Chris Cran in The New York Times

ARTS ABROAD; Mixing Up Perceptions, on Canvas and Off, in Calgary
By Kathryn Shattuck
Published: July 07, 1999
Off the canvas, Chris Cran can be as elusive as one of his paintings. Certainly he exhibits all the trappings of an art world denizen: black jeans, black boots, black leather jacket. The tousled curls framing a crop of serious features. The charm. The attitude.
But like the work for which this Canadian painter is known, first impressions of him are just the beginning. If you shift your focus, characteristics begin to morph into something quite different, even disconcerting. A slice of color peeks out from behind his collar.
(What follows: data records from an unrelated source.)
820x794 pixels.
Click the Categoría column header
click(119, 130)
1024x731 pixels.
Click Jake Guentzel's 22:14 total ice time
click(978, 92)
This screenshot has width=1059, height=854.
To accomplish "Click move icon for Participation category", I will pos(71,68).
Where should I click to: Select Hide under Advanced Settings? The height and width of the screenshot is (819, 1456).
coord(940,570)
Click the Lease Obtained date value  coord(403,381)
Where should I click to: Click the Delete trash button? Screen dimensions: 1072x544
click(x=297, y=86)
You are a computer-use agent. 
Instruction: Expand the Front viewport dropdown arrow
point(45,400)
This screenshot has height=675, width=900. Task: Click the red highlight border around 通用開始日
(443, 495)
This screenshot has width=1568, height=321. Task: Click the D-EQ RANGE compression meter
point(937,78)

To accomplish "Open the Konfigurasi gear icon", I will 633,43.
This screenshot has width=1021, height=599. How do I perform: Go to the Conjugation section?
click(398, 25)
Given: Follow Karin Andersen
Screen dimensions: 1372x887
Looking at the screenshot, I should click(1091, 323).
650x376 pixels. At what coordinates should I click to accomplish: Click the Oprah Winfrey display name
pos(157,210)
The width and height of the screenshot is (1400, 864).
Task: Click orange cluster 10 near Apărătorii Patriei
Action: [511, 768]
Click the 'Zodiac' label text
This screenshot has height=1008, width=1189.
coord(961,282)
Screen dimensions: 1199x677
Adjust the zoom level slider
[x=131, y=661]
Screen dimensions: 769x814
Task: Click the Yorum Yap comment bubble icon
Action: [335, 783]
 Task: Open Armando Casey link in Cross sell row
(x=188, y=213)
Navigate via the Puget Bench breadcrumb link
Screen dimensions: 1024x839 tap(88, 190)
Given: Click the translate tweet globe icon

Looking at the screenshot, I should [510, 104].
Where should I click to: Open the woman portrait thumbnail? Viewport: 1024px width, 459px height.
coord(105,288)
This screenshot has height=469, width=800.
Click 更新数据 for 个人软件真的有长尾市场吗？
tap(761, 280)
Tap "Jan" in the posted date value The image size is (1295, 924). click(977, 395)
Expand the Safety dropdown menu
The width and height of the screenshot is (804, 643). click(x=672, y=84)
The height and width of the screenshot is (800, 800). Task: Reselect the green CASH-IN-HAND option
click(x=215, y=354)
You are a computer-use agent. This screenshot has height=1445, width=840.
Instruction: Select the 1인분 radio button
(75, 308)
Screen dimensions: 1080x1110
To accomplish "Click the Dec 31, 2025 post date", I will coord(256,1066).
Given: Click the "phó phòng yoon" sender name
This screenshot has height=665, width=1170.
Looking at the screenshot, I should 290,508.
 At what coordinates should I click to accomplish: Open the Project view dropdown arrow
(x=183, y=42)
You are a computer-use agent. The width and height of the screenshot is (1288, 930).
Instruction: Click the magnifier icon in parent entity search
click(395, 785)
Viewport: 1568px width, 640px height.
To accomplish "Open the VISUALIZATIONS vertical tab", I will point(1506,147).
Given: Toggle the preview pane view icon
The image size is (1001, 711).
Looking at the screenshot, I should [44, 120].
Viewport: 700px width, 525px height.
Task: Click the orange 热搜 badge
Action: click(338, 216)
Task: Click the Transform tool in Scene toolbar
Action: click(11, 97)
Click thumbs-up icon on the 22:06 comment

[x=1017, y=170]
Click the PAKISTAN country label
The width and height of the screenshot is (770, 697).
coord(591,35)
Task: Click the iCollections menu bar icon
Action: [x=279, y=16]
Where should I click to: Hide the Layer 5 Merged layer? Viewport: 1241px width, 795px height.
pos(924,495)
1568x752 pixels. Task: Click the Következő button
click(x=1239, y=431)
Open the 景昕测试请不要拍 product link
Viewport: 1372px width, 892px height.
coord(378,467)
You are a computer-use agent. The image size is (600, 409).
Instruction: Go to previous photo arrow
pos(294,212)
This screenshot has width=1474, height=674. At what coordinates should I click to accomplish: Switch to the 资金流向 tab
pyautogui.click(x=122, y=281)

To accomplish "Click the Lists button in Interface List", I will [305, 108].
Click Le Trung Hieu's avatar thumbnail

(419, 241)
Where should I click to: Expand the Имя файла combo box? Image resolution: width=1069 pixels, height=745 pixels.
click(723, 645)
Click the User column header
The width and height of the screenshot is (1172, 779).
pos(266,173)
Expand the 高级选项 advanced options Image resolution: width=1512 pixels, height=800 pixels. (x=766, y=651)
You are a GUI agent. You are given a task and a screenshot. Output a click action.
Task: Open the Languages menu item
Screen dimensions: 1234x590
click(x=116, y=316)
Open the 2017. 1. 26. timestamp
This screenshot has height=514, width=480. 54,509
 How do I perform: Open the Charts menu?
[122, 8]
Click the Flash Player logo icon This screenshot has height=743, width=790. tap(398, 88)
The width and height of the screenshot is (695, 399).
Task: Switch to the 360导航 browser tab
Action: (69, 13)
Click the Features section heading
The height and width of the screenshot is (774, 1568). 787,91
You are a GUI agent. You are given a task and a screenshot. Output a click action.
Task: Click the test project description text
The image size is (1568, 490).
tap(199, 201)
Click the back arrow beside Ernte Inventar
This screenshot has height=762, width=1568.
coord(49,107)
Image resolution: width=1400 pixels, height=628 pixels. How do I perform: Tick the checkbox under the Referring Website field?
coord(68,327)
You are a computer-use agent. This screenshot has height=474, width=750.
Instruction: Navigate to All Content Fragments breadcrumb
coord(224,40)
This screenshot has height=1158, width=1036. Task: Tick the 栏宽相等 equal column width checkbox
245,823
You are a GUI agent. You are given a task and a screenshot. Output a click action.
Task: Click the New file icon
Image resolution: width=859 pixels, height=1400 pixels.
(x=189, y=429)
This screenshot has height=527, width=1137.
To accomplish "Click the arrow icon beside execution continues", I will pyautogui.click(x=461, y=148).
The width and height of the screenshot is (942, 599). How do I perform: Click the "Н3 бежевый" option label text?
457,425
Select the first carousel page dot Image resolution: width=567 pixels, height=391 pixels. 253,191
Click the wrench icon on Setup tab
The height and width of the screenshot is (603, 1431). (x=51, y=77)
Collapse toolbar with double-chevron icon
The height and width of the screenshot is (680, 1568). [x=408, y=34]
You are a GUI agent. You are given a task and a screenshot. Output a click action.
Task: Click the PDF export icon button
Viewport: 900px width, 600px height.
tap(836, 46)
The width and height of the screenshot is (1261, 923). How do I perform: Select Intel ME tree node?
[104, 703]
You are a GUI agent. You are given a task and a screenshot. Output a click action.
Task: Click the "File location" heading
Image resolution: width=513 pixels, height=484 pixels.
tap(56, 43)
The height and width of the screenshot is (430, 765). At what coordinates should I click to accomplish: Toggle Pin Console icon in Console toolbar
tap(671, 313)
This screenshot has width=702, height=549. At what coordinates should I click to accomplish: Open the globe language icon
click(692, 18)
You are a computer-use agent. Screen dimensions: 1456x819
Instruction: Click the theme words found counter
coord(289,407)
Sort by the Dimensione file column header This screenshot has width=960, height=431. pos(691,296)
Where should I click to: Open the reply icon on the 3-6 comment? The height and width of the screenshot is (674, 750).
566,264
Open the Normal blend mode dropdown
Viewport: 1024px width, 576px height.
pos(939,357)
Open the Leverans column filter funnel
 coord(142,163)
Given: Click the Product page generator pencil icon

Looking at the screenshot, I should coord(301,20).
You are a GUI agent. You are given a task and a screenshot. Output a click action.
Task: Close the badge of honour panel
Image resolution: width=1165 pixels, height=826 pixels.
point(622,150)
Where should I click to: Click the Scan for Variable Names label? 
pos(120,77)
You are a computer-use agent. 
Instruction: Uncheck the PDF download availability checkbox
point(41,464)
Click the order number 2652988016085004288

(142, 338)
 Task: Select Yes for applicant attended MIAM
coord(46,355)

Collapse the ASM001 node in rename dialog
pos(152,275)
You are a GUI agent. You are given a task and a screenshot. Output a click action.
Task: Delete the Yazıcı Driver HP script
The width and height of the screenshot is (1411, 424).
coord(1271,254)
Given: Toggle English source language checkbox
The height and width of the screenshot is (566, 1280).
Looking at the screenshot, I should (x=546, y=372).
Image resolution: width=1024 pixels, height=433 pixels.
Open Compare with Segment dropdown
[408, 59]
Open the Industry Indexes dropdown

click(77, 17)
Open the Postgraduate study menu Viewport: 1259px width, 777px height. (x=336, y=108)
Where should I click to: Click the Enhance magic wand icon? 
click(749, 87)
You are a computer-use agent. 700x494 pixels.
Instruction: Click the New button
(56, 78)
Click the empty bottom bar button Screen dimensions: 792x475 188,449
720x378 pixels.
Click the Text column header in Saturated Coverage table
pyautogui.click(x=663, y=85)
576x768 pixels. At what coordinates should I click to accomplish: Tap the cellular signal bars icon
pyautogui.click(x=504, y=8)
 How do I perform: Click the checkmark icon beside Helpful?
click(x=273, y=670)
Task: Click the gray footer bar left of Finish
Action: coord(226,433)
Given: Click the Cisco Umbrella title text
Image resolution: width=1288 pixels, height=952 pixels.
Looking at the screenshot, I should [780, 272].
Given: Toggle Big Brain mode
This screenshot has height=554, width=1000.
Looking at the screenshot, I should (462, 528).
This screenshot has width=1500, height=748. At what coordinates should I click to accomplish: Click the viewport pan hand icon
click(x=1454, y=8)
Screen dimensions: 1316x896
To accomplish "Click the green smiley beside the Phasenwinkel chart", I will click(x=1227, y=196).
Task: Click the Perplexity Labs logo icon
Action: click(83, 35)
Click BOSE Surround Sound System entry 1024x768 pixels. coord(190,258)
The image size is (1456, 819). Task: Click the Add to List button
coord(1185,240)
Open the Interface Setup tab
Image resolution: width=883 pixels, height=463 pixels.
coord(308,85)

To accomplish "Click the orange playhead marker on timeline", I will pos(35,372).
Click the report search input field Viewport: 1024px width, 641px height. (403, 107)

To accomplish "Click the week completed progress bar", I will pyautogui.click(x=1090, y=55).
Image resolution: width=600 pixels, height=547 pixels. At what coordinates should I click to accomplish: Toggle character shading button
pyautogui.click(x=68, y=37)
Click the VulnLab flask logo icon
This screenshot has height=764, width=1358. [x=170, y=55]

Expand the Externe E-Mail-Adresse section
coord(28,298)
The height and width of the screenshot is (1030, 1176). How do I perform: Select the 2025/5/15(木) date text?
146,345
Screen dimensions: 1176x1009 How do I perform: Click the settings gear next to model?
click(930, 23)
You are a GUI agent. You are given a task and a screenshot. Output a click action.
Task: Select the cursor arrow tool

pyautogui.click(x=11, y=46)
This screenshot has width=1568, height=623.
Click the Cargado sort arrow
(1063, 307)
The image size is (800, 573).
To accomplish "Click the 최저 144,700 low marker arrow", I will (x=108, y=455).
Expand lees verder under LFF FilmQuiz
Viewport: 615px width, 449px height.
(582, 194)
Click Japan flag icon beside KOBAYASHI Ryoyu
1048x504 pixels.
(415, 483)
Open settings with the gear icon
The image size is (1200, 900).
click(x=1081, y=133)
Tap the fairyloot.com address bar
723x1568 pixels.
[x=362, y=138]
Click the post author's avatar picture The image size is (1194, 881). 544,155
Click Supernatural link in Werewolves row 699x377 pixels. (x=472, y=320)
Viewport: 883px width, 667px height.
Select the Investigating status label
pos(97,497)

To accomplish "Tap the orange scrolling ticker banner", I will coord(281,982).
His eyes, once professorial, now dart and dance as he seduces his audience with a huckster's grin. The hipster is betrayed by an Old World courtesy, the bad boy by a heart of gold.
It's the power of illusion, says the artist, who has built a career on tampering with people's perceptions. Which is what painting is all about.
It has been a busy year for Mr. Cran. Since January, the 49-year-old painter has built a new studio in Calgary, had a one-man show of new works and witnessed the opening of a retrospective, ''Chris Cran: Surveying the Damage, 1977-97.'' After passing through some of Canada's smaller cities, the exhibition settles down tomorrow for a three-month stay at the Museum of Contemporary Canadian Art in Toronto.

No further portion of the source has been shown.